Jane Burns  —  4/22/2008 7:53 am

Last fall, many of my friends gathered for a party to mark the 25th anniversary of the demise of the Des Moines Tribune.

The Tribune was an energetic afternoon newspaper that did great work but had circulation figures that increasingly paled in comparison with its morning competition, the Des Moines Register. I was just a college student then at Drake University in Des Moines, and many of our class discussions were about the fate of the Trib and the future of our business.

The reason many of the former Trib staffers are my friends is because they ended up at the Des Moines Register, where I became an intern shortly after the death of the afternoon newspaper and stayed for another 17 years.

It warms my heart that they consider me a member of the Trib family even if I never worked there. Unfortunately, in some ways, I'm now getting to experience this for myself all these years later.

On Saturday, the last daily edition of The Capital Times goes to press. But because of our company's unique business plan and the onset of further technology, we don't have to suffer the same fate as the Des Moines Tribune. The Capital Times will still print twice a week and continue as a daily online presence.

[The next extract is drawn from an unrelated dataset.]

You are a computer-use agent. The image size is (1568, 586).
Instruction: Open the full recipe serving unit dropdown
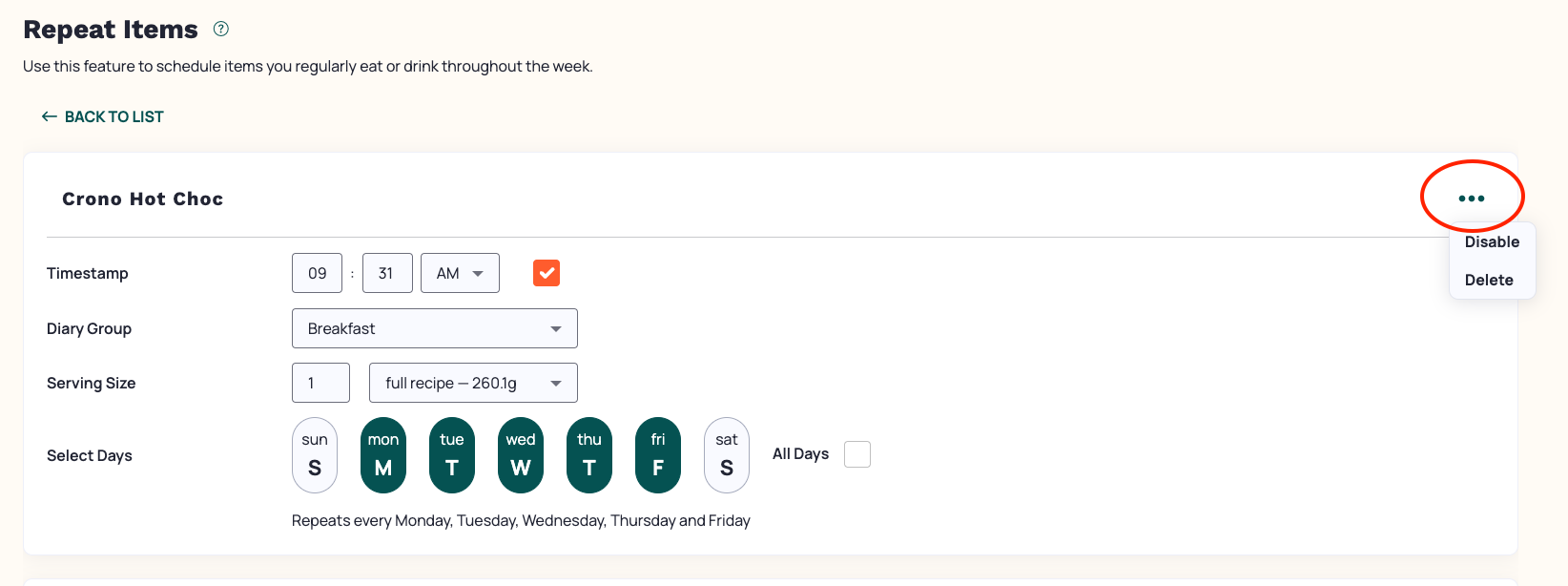(473, 383)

That's the good news, and the part that gets discussed as an exciting time in our paper's history. That's all well and good, and I might be a little more excited after the sadness subsides of watching so many of my co-workers walk out the door.

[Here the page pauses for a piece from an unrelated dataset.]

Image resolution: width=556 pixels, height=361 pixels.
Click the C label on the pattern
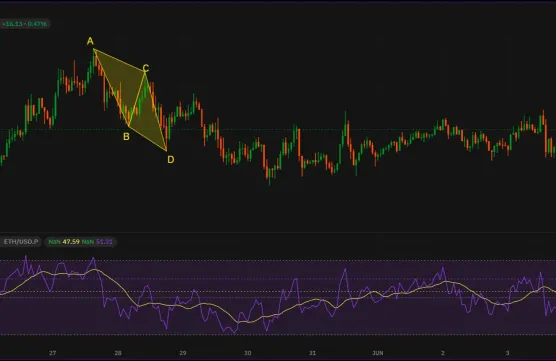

Because as intriguing as this step into the new media age might be, the fact is we wouldn't be doing it if as many people were buying the newspaper as they used to. People might be getting their news online, and are certainly advertising more online, but papers were dying well before this thing called the Internet was invented.

That's not just an issue with The Capital Times. Heck, it's not even just a media issue. Indifference is a cultural issue, the result of which we experience in so many ways on a daily basis.

Even here, in this city in which people like to consider themselves plugged in and engaged, getting people to buy the newspaper -- either daily newspaper -- is a real struggle. We pride ourselves on buying local and sustainable products here, yet somehow that doesn't translate into media.

As these final weeks of the Cap Times daily wound down, I found myself getting snitty. "I can't imagine this city without the Cap Times," well-meaning people say to me. "Do you subscribe?" I respond, and the answer has mostly been "no." Co-workers have told me of earnest supporters who ask about a fund to donate to in order to help keep the Cap Times viable. They don't want to subscribe, but want to help. They couldn't see the connection.

And readers wonder why newspapers are trying everything and anything to stay solvent. Sometimes it's like we're trying to sell a flashy new car to people who can't drive.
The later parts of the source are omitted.